Abstract
Several attempts have been made to model chronic myeloid leukemia (CML) in a xenograft setting but expansion of human myeloid cells in immunodeficient mice has proven difficult to achieve. Lack of cross-reacting cytokines in the microenvironment of the mice has been proposed as a potential reason.
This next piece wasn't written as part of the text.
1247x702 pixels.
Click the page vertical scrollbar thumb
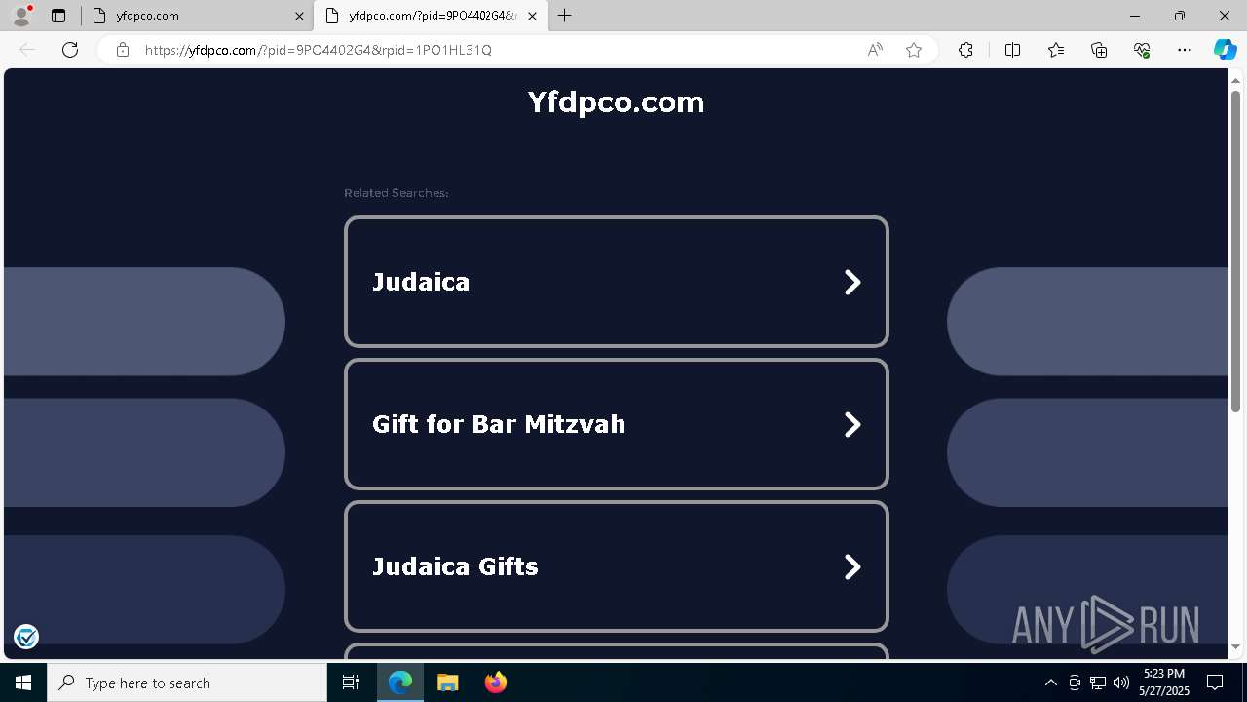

In this study we have used NOD/SCID IL2–receptor gamma deficient mice expressing human SCF, IL-3 and GM-CSF (NSGS mice), that should be superior in supporting human, and particularly, myeloid cell engraftment, to expand BCR-ABL1 expressing human cells in order to model CML. NSGS mice transplanted with BCR-ABL1 expressing cells became anemic and had to be sacrificed due to illness, however, this was not accompanied by an expansion of human myeloid cells but rather we observed a massive expansion of human T-cells and macrophages/histiocytes. Importantly, control human cells without BCR-ABL1 expression elicited a similar reaction, although with a slight delay of disease induction, suggesting that while BCR-ABL1 contributes to the inflammatory reaction, the presence of normal human hematopoietic cells is detrimental for NSGS mice.
Introduction
In vitro models of chronic myeloid leukemia (CML) have played a critical role for the understanding of the disease and the development of the tyrosine kinase inhibitor treatment. However, to get a better understanding of cellular interactions, disease pathogenesis and to test novel therapies, in vivo models are necessary. In order to create a humanized model of CML, several attempts have been made to transplant primary samples from CML patients or human cord blood (CB) cells transduced with a viral vector expressing the BCR-ABL1 fusion gene [1–5]. Primary CML patient cells have high interpatient variability in terms of leukemic stem cell frequency and engraftment potential thus making it an unpredictable in vivo modelling system [6]. Retroviral transduction of human cells engrafted in immune compromised mice have the potential advantage of being a reproducible model [7]. However, so far, successful in vivo modeling of CML has only been achieved in syngenic mouse models [8–11]. Myeloid cell expansion is the key feature in human CML but in humanized mice, this expansion of human BCR-ABL1 expressing myeloid cells has been difficult to achieve. Other aspects of human CML, like the arrest of B cell development at the pre-B cell stage, have been successfully modeled [3]. Various strains of immunodeficient mice have been tested (non-obese diabetic/severe combined immunodeficient (NOD/SCID), NOD/SCID-β2M or NOD/SCID IL2–receptor gamma deficient (NSG) mice) to increase the level of myeloid engraftment, but with limited success. More mouse variants are being developed and one of the more interesting strains for this purpose is a NSG mouse strain that expresses the human cytokines SCF, IL-3 and GM-CSF. These mice, termed NSGS mice, have proven superior to NSG mice in short term engraftment of normal human myeloid cells and also for engraftment of human malignant hematopoietic cells [12–20].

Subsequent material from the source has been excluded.